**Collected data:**
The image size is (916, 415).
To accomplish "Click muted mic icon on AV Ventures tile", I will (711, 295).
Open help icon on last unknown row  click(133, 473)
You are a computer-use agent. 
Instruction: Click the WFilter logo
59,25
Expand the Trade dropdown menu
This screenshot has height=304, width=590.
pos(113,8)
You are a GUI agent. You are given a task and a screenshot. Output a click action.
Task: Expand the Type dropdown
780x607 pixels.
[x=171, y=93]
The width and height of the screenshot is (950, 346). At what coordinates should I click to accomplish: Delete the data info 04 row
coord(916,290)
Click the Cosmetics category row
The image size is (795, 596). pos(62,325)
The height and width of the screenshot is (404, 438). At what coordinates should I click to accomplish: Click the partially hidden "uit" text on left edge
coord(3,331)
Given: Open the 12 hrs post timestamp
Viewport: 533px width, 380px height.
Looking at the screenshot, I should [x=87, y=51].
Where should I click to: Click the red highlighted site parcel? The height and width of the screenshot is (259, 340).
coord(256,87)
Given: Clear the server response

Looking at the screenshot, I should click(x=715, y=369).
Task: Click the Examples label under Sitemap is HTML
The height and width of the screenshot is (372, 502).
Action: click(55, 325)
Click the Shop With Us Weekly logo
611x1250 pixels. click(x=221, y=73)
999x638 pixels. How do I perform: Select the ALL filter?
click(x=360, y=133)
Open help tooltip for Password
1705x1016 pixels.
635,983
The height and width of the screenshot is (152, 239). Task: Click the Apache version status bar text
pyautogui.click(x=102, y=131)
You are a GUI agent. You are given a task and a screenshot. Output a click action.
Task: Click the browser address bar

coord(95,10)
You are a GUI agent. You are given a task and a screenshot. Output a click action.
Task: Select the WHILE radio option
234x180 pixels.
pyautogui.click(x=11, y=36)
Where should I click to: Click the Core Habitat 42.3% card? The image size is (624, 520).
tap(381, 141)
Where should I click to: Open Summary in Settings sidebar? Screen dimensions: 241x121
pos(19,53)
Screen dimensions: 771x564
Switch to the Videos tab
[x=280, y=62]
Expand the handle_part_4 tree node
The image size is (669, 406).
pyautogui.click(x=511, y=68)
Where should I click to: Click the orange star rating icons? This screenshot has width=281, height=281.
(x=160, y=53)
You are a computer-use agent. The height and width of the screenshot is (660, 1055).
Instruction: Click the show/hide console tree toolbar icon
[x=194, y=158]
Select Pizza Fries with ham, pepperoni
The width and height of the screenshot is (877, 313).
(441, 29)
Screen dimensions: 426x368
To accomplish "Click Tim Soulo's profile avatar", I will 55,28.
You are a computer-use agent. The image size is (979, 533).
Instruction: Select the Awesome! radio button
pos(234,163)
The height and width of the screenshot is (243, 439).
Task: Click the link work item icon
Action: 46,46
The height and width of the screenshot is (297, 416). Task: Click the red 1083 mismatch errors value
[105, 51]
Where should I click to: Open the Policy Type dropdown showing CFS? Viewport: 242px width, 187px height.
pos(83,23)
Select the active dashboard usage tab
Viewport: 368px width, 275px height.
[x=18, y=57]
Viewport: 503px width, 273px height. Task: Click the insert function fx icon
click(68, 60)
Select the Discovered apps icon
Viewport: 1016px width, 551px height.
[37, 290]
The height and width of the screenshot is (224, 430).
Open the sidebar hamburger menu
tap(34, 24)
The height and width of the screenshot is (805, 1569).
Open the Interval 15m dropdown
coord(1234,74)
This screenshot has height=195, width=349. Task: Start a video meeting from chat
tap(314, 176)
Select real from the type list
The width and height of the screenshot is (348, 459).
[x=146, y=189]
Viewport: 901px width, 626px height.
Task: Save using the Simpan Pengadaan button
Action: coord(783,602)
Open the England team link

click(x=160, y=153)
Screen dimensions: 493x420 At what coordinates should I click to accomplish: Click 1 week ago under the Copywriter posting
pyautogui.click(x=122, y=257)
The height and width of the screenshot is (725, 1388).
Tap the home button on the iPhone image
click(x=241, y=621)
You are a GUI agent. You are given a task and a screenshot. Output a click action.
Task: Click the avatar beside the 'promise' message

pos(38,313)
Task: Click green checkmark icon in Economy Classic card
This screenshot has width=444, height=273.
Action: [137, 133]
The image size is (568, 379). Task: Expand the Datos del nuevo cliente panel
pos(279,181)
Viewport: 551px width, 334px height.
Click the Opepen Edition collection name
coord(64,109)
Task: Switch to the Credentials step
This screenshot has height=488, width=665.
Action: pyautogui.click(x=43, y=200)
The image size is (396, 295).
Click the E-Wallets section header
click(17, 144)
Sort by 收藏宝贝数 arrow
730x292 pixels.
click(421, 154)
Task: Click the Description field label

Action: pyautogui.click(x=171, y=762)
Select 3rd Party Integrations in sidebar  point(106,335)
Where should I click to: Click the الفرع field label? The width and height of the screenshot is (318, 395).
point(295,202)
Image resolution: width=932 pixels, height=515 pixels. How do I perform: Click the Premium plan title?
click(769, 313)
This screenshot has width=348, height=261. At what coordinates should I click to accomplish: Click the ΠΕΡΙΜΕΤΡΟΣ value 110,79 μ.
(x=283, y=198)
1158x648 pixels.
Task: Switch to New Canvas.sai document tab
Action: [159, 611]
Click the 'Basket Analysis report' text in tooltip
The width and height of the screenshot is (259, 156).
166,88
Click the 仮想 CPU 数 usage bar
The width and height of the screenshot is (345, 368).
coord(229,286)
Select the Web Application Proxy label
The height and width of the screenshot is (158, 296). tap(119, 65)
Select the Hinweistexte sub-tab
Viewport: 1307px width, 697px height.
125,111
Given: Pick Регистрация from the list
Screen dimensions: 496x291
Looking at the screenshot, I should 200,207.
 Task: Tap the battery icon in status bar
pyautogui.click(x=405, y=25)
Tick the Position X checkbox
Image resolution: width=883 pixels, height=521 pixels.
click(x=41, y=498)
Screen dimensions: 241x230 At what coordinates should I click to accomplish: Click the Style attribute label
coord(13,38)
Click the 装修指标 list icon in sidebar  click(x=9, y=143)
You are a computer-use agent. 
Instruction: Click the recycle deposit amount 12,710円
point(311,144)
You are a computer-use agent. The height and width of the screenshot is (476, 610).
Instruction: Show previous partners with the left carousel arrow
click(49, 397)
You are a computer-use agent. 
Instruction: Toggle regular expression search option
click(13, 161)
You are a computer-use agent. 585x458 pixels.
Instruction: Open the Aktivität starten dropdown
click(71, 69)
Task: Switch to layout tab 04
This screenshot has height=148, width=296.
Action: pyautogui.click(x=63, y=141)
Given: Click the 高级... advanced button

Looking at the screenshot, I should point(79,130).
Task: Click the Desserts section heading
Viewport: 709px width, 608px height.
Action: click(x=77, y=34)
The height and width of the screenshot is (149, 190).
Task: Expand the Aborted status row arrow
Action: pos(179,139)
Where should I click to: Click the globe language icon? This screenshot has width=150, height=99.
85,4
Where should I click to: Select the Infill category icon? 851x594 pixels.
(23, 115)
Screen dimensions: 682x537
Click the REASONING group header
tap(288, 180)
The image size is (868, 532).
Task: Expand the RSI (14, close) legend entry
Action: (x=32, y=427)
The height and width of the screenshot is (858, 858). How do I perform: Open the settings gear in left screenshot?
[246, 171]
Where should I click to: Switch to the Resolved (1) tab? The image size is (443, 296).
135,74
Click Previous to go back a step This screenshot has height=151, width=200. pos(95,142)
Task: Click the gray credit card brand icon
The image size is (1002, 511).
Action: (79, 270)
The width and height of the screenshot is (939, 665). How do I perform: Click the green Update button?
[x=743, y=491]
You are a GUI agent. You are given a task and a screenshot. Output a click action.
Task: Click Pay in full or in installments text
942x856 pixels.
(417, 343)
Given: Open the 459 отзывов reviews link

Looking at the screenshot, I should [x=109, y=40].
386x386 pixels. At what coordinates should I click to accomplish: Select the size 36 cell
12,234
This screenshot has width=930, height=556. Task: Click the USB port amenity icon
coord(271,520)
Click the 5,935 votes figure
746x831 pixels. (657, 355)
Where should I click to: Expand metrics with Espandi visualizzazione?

**INSTRUCTIONS FOR THE TASK:**
Report all lines of the data that include the word "will".

**YOUR SOLUTION:**
To accomplish "Click muted mic icon on AV Ventures tile", I will (711, 295).
To accomplish "Click Tim Soulo's profile avatar", I will 55,28.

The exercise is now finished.